**RECORDS FOR PROCESSING:**
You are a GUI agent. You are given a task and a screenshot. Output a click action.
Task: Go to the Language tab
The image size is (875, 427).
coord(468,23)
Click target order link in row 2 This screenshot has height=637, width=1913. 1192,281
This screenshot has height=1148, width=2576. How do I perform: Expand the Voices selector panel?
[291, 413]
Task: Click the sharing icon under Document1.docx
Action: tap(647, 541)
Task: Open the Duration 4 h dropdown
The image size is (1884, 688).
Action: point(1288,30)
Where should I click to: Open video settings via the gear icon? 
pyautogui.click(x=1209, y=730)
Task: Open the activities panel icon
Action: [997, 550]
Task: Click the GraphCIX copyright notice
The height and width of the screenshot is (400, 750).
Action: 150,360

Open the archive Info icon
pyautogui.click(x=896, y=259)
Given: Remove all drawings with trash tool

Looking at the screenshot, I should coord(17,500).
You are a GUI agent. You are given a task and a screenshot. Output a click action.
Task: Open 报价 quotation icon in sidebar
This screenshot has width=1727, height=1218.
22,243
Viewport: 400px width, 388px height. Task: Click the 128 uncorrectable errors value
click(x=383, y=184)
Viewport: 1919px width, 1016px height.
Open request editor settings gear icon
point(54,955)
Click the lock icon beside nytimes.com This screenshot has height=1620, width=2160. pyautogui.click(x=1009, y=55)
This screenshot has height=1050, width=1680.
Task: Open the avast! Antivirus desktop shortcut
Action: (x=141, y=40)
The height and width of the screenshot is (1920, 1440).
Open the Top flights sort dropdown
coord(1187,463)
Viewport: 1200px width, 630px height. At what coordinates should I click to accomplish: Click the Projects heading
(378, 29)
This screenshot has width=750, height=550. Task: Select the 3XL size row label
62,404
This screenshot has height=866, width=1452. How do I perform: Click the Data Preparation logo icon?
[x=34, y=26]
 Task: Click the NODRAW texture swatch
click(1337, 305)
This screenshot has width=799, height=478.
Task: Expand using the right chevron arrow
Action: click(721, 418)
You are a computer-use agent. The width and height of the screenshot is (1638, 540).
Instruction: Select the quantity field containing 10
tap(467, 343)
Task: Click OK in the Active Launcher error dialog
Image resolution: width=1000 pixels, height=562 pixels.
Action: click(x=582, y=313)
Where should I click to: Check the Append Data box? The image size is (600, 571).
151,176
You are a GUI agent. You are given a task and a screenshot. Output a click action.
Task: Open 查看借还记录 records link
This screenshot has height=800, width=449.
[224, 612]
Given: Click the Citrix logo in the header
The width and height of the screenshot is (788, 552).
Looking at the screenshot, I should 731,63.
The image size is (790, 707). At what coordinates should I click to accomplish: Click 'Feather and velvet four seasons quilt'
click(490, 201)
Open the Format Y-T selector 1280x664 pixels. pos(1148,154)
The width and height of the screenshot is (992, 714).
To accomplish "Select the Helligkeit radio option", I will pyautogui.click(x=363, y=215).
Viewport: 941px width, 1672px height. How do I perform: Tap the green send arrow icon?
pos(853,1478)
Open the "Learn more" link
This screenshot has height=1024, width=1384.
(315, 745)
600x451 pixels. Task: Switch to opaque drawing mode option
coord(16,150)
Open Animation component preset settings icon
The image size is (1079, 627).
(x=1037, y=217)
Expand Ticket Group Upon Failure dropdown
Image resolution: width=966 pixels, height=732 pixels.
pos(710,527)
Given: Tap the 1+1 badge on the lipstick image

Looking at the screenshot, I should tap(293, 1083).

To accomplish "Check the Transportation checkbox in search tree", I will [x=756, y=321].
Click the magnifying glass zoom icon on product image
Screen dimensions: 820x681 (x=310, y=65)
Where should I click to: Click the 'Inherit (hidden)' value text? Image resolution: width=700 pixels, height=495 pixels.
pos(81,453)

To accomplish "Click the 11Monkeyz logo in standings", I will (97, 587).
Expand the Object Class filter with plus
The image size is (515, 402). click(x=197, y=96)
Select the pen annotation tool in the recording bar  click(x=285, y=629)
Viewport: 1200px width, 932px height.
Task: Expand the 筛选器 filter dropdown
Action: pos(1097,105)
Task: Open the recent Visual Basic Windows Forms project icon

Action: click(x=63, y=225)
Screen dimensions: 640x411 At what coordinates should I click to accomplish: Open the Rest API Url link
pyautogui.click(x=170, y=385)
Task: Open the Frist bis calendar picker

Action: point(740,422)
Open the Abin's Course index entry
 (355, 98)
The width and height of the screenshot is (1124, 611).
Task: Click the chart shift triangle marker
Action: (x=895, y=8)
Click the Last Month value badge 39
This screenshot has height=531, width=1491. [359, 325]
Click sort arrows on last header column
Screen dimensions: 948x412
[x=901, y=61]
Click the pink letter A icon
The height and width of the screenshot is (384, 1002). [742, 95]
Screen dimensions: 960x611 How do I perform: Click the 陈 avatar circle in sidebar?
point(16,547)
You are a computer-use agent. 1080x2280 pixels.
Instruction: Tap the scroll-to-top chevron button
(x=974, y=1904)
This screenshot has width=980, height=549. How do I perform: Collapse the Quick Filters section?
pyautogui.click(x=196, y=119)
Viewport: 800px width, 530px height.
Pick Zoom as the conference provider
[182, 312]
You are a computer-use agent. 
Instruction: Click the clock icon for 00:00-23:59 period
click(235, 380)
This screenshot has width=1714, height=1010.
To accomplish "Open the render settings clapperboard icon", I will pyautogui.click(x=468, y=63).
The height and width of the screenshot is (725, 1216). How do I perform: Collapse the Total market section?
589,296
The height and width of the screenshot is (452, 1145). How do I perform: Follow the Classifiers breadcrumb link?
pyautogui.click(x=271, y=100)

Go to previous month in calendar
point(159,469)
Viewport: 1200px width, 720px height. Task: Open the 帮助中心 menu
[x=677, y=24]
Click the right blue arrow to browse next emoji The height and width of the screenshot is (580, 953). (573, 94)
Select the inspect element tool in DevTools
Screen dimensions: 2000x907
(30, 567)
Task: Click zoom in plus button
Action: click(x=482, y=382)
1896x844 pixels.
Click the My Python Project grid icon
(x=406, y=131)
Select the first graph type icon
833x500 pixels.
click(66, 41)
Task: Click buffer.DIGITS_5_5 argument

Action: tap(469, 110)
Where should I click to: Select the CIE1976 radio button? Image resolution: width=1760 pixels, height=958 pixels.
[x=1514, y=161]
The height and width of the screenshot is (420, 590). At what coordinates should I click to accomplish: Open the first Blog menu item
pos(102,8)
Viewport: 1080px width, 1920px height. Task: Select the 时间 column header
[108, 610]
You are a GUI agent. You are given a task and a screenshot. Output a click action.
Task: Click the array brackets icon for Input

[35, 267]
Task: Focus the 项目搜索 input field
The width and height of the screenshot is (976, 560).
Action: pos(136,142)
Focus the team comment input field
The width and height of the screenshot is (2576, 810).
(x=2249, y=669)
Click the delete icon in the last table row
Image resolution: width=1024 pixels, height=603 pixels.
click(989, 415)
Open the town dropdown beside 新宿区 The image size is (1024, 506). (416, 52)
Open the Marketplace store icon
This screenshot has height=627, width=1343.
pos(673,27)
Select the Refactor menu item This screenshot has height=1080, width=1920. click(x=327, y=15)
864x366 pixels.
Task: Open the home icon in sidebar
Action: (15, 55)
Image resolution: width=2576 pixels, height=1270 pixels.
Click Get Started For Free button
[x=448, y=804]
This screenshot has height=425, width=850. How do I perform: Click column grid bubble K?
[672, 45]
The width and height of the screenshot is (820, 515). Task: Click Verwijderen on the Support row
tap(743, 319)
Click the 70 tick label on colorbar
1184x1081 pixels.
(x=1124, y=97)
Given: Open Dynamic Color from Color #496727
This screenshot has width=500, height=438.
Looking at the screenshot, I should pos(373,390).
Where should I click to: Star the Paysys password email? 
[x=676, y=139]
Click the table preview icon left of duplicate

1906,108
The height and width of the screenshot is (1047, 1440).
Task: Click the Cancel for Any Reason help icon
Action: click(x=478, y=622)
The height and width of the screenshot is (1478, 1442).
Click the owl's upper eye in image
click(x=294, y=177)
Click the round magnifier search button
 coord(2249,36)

**EXERCISE GOAL:** The response should contain only a verbatim copy of the lines from the line with "Click the owl's upper eye in image" to the final line of the records.

**OUTPUT FOR THIS EXERCISE:**
Click the owl's upper eye in image
click(x=294, y=177)
Click the round magnifier search button
 coord(2249,36)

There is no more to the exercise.